Perdana Menteri Abdullah al-Thani dan pemerintah sementaranya bertemu dengan Utusan PBB Bernardino Leon ketika ledakan kecil terjadi di dekat gedung, kata Hassan al-Sghaier, menteri urusan luar negeri, kepada kantor berita resmi LANA.
Sghaier menjelaskan ledakan itu sebagai "insiden teroris". Dia mengatakan tidak ada seorang pun yang terluka dalam ledakan di kota timur jauh Shahat itu.
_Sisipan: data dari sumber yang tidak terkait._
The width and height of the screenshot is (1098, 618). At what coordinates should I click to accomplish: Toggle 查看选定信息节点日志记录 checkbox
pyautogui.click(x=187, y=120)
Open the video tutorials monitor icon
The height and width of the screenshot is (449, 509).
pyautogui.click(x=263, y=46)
Tiga tahun setelah diktator Moamer Gaddafi digulingkan dan dibunuh dalam pemberontakan yang didukung NATO, Libya kini dibanjiri dengan senjata dan milisi, dan menjalankan pemerintah dan parlemen saingan.
Perebutan kekuasaan memburuk pada Kamis, ketika pengadilan tertinggi mengeluarkan putusan membatalkan parlemen yang diakui secara internasional yang terpilih pada 25 Juni.
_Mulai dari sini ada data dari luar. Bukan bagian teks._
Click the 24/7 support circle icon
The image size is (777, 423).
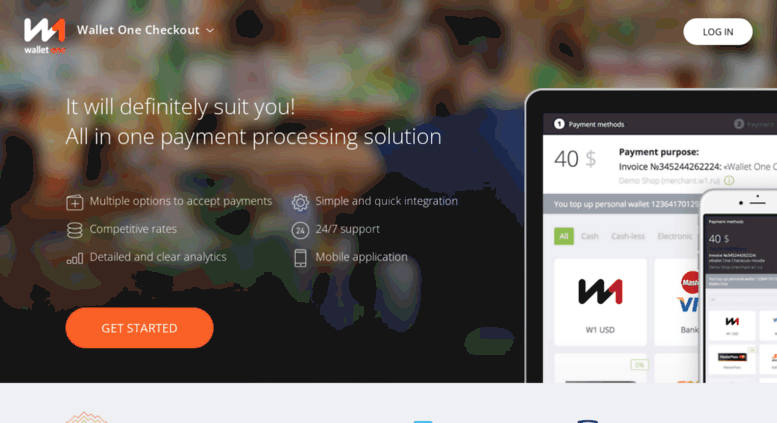tap(300, 230)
Parlemen baru menolak keputusan tersebut, mengatakan hal itu telah dilakukan "di bawah ancaman senjata".
Misi PBB di Libya, yang telah mencoba untuk menengahi kesepakatan politik untuk mengakhiri kekerasan di negara kaya minyak itu, mengatakan pada Kamis akan mempelajari keputusan pengadilan secara cermat.
Dalam satu pernyataan, ia mendesak semua pihak "untuk bertindak secara bertanggung jawab dan menghentikan mengambil tindakan apapun yang akan meningkatkan polarisasi yang ada atau menyebabkan makin memburuknya situasi keamanan".
Parlemen baru dan pemerintah Thani keduanya memiliki dukungan internasional dan telah memusatkan diri di timur terpencil di negara Afrika Utara itu untuk alasan keamanan.
Pada Agustus, legislatif dan pemerintah mendirikan markas sementara di Tobruk setelah milisi Islam, yang menguasai sebagian besar kota kedua Benghazi, menyerbu ibu kota Tripoli.
Pemerintah sejak itu pindah dari Tobruk ke kota terdekat Shahat.